Duffy got her start in management at the club level, spending seven years with the USL W-League before becoming the president of Louisville FC, the former USL affiliate of Orlando City. In Louisville, she met Orlando City CEO Leitão and senior vice president Caesar Lopez, forming a connection she maintained after moving to the NWSL.
So when Leitão and Lopez initially approached Duffy about the new position — which will support both the soccer and business sides of the Pride — she was immediately interested.
With three weeks left until she formally vacates her NWSL position, there hasn’t been time for Duffy to turn her focus to the Pride. She’s met with coach Marc Skinner a handful of times, keeping her distance from Orlando throughout the 2020 NWSL Draft to avoid a conflict of interest. Duffy said she hasn’t had enough time on the ground to develop concrete plans about anything — roster moves, ticket sales, branding.
But Duffy is certain of one thing — she’s excited to return to the club side of the sport.
“There’s just that immediate gratification,” Duffy said. “You get to be close to the game again. When you’re at the league office, you’re a little bit further from it and not necessarily tied to or associated to one club in particular. … I’m excited to feel the energy of the fans, the players, the community at large.”

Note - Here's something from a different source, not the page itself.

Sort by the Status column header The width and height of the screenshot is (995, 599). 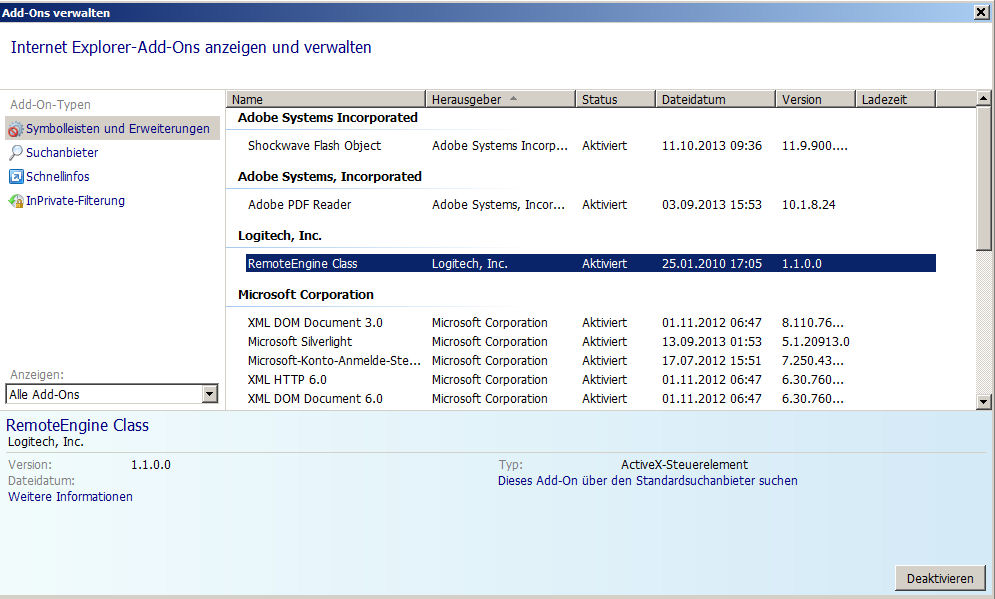(x=615, y=99)
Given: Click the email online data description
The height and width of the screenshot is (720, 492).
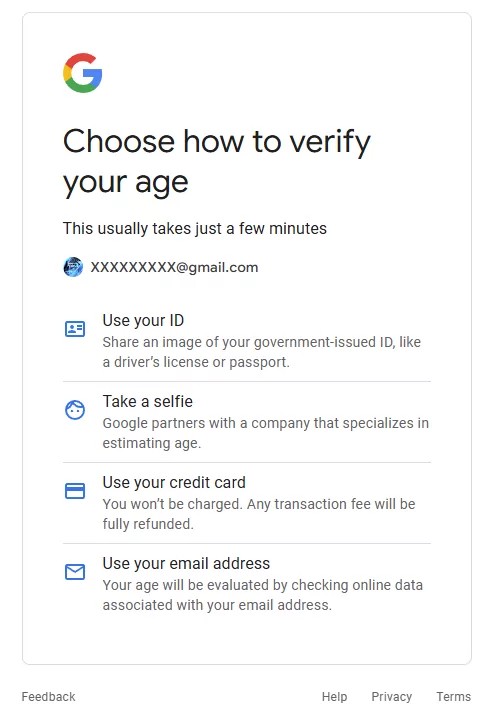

Off the field, perhaps the greatest challenge for Duffy will be in an area where she is greatly experienced — growing attendance.
While NWSL as a whole saw a dramatic surge in attendance following the 2019 World Cup, the Pride has seen a steady dwindling in the stands since the team’s first season in 2016. During that first year, the Pride set NWSL records when a crowd of 23,403 turned out for the team’s home opener.
But in 2018, attendance tumbled to a low of 3,104 for one midweek game. Defender Ali Krieger bought beers for fans to entice them to the stadium as the the club averaged a crowd of 4,837 fans per game.
The Pride bounced back along with the rest of the league, seeing a spike in attendance with an average crowd of 5,565, a 15% increase. But that still lagged behind the rest of the league, which saw an overall boost of almost 22%.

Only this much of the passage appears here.